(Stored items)
---+---

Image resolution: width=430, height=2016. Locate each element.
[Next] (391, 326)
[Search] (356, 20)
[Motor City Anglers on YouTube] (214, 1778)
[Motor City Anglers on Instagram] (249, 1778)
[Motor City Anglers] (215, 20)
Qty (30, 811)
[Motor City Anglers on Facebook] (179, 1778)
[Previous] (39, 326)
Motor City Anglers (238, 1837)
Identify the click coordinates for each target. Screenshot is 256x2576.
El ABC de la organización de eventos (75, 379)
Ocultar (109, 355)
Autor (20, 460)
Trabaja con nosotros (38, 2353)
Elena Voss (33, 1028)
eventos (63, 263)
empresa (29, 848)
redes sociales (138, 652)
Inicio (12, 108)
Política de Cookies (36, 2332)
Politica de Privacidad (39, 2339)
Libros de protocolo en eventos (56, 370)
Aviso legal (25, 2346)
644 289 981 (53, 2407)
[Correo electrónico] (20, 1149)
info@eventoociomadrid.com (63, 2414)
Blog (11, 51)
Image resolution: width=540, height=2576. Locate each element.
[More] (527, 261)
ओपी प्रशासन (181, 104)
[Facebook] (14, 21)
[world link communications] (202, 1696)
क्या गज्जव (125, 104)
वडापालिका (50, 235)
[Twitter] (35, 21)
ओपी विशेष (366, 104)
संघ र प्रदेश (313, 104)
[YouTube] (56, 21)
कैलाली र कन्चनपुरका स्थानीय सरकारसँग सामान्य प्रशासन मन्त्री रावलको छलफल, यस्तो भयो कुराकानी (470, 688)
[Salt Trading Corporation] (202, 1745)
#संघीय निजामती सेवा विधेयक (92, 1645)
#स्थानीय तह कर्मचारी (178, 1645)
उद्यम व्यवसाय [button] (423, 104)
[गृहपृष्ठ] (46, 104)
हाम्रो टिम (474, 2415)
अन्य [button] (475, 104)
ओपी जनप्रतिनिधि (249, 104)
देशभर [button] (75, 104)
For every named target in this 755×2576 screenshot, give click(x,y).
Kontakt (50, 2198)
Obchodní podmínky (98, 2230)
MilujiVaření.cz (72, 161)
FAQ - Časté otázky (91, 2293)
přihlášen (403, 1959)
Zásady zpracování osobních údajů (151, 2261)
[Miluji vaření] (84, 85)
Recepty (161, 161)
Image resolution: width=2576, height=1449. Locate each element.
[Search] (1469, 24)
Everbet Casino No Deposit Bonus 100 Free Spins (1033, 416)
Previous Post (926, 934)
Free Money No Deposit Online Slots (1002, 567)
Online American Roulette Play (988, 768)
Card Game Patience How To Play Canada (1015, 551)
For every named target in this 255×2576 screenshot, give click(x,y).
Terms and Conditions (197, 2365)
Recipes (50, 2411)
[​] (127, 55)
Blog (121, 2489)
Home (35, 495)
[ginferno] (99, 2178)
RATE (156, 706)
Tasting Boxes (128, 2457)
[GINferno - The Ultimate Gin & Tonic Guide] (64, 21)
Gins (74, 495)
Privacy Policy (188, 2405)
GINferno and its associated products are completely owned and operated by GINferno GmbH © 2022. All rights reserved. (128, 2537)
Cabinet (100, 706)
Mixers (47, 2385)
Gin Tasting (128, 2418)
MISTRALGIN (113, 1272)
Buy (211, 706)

---+---

### DIRECTIONS FOR THIS TASK
So that the data stays intact, repeat all of it exactly.

### RESULT OF THE EXERCISE
Image resolution: width=430, height=2016. Locate each element.
[Next] (391, 326)
[Search] (356, 20)
[Motor City Anglers on YouTube] (214, 1778)
[Motor City Anglers on Instagram] (249, 1778)
[Motor City Anglers] (215, 20)
Qty (30, 811)
[Motor City Anglers on Facebook] (179, 1778)
[Previous] (39, 326)
Motor City Anglers (238, 1837)
Identify the click coordinates for each target. Screenshot is 256x2576.
El ABC de la organización de eventos (75, 379)
Ocultar (109, 355)
Autor (20, 460)
Trabaja con nosotros (38, 2353)
Elena Voss (33, 1028)
eventos (63, 263)
empresa (29, 848)
redes sociales (138, 652)
Inicio (12, 108)
Política de Cookies (36, 2332)
Politica de Privacidad (39, 2339)
Libros de protocolo en eventos (56, 370)
Aviso legal (25, 2346)
644 289 981 (53, 2407)
[Correo electrónico] (20, 1149)
info@eventoociomadrid.com (63, 2414)
Blog (11, 51)
Image resolution: width=540, height=2576. Locate each element.
[More] (527, 261)
ओपी प्रशासन (181, 104)
[Facebook] (14, 21)
[world link communications] (202, 1696)
क्या गज्जव (125, 104)
वडापालिका (50, 235)
[Twitter] (35, 21)
ओपी विशेष (366, 104)
संघ र प्रदेश (313, 104)
[YouTube] (56, 21)
कैलाली र कन्चनपुरका स्थानीय सरकारसँग सामान्य प्रशासन मन्त्री रावलको छलफल, यस्तो भयो कुराकानी (470, 688)
[Salt Trading Corporation] (202, 1745)
#संघीय निजामती सेवा विधेयक (92, 1645)
#स्थानीय तह कर्मचारी (178, 1645)
उद्यम व्यवसाय [button] (423, 104)
[गृहपृष्ठ] (46, 104)
हाम्रो टिम (474, 2415)
अन्य [button] (475, 104)
ओपी जनप्रतिनिधि (249, 104)
देशभर [button] (75, 104)
For every named target in this 755×2576 screenshot, give click(x,y).
Kontakt (50, 2198)
Obchodní podmínky (98, 2230)
MilujiVaření.cz (72, 161)
FAQ - Časté otázky (91, 2293)
přihlášen (403, 1959)
Zásady zpracování osobních údajů (151, 2261)
[Miluji vaření] (84, 85)
Recepty (161, 161)
Image resolution: width=2576, height=1449. Locate each element.
[Search] (1469, 24)
Everbet Casino No Deposit Bonus 100 Free Spins (1033, 416)
Previous Post (926, 934)
Free Money No Deposit Online Slots (1002, 567)
Online American Roulette Play (988, 768)
Card Game Patience How To Play Canada (1015, 551)
For every named target in this 255×2576 screenshot, give click(x,y).
Terms and Conditions (197, 2365)
Recipes (50, 2411)
[​] (127, 55)
Blog (121, 2489)
Home (35, 495)
[ginferno] (99, 2178)
RATE (156, 706)
Tasting Boxes (128, 2457)
[GINferno - The Ultimate Gin & Tonic Guide] (64, 21)
Gins (74, 495)
Privacy Policy (188, 2405)
GINferno and its associated products are completely owned and operated by GINferno GmbH © 2022. All rights reserved. (128, 2537)
Cabinet (100, 706)
Mixers (47, 2385)
Gin Tasting (128, 2418)
MISTRALGIN (113, 1272)
Buy (211, 706)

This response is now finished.